(Listed entries)

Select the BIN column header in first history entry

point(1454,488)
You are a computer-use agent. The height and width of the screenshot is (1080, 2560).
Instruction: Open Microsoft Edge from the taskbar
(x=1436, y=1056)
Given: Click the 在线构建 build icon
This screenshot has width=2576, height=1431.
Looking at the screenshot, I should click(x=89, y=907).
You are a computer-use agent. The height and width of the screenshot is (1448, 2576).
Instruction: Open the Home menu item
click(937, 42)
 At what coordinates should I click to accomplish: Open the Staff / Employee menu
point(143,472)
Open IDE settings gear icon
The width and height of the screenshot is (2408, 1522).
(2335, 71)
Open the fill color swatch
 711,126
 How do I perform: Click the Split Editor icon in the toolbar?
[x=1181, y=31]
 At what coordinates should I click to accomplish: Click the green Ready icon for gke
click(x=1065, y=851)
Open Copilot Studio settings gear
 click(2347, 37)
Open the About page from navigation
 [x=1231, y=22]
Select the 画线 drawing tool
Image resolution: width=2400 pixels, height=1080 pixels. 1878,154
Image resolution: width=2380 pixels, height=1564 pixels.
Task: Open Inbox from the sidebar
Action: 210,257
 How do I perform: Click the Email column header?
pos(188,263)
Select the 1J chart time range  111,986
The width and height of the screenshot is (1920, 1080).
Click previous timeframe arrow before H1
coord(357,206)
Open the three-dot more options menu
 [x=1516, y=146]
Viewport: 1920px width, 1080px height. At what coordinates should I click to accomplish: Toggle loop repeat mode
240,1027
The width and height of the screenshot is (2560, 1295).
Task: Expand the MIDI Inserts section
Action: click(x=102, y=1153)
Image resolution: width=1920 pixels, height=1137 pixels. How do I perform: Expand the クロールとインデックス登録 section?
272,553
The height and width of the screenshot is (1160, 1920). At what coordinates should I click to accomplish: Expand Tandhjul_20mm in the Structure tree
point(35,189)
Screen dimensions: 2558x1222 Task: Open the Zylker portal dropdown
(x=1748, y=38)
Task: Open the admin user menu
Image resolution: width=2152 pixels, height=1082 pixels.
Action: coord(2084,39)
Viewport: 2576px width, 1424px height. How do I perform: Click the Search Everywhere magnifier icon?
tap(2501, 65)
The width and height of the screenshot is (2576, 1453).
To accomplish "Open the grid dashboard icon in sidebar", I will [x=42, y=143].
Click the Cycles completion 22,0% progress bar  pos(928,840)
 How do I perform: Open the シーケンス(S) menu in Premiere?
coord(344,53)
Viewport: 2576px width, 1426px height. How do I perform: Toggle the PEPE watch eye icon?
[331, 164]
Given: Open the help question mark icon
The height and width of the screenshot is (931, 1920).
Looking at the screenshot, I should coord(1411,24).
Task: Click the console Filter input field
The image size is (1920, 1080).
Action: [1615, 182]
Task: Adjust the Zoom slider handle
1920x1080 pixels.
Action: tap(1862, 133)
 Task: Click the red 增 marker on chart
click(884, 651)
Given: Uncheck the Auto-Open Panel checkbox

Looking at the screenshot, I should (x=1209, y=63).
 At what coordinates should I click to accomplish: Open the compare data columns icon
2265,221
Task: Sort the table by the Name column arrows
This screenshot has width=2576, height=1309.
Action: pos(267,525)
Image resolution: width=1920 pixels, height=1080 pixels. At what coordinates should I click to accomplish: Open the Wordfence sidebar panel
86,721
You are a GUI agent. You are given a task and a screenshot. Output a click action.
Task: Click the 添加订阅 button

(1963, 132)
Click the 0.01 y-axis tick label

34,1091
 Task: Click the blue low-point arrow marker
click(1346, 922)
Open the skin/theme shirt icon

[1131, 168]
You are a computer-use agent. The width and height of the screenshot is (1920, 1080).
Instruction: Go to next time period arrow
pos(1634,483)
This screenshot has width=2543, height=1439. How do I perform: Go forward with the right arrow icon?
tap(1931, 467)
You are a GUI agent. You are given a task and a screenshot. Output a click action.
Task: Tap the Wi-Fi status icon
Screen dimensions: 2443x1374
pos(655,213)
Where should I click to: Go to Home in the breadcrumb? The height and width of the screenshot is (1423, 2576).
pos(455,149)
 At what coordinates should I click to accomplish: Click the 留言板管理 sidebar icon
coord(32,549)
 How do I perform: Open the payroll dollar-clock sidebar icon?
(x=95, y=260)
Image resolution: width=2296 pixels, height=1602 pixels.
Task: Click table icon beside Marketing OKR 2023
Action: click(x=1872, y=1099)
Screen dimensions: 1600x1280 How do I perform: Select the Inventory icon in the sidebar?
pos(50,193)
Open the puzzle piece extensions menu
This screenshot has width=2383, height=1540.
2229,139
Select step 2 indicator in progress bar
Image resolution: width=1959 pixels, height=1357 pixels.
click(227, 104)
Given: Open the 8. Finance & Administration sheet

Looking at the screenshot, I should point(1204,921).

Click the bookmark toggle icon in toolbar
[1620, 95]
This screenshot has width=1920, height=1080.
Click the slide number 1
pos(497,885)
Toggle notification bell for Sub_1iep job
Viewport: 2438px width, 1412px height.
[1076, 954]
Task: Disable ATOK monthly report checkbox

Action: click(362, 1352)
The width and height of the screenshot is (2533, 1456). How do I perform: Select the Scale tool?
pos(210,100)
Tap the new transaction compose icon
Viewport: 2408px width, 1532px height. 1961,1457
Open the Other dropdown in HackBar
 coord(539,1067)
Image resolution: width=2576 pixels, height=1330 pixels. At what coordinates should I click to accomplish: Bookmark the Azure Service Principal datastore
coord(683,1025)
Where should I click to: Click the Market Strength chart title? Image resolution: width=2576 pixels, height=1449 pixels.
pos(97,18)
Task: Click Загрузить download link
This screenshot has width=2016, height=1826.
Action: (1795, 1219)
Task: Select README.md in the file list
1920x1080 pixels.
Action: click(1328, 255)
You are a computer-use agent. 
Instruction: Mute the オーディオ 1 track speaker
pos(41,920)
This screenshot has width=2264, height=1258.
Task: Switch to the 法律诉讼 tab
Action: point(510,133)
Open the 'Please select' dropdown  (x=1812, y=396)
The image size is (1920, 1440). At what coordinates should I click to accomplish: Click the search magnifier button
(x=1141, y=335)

(End Listed entries)

**Directions:**
Pick every line from the listing holding the string "computer", and copy it.

**Solution to this exercise:**
You are a computer-use agent. The height and width of the screenshot is (1080, 2560).
You are a computer-use agent. The height and width of the screenshot is (1448, 2576).
You are a computer-use agent. The width and height of the screenshot is (1920, 1080).
You are a computer-use agent. 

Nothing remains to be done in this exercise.